A study conducted by Andrea Kirmaier and Welkin Johnson of Harvard Medical School, together with Vanessa Hirsch of the National Institutes of Health, provides direct evidence in apes and monkeys of a restriction factor gene called TRIM5 acting as a genetic barrier to cross-species transmission of a primate immunodeficiency virus related to HIV-2. The findings will publish next week in the online, open access journal PLoS Biology.
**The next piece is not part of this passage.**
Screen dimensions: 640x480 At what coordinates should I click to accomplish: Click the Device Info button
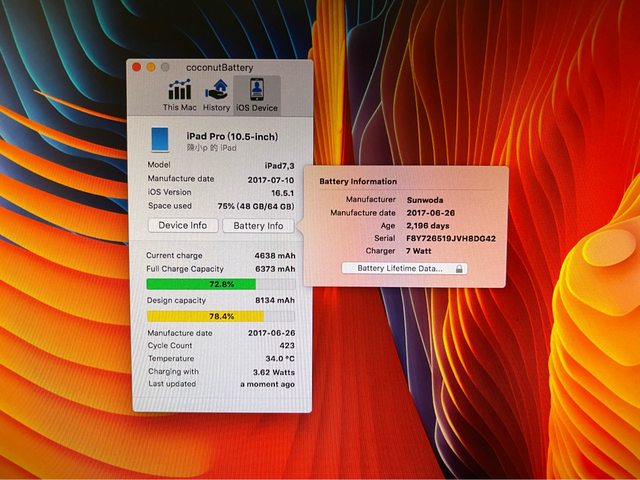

The primate immunodeficiency viruses include HIV-1 and HIV-2 as well as the numerous simian immunodeficiency viruses found among African apes and monkeys. The distribution of SIVs among their natural hosts reflects a long history of viruses jumping between species, including the very recent invasions of humans by SIVs from chimpanzees, giving rise to HIV-1, and sooty mangabey monkeys, giving rise to HIV-2. SIV from sooty mangabeys also jumped into Asian rhesus monkeys where, like HIV-1 and HIV-2 in humans, it causes AIDS.
Scientists believe that the movement of viral pathogens between hosts ultimately drove the evolution of certain genes, called restriction factors, as protection against such events. Expression of one such gene, TRIM5, renders cultured cells resistant to infection by retroviruses (including human retroviruses like HIV-1 and HIV-2) in the laboratory. The study by Kirmaier and colleagues now confirms the ability of TRIM5 to suppress cross-species transmission of SIV in vivo.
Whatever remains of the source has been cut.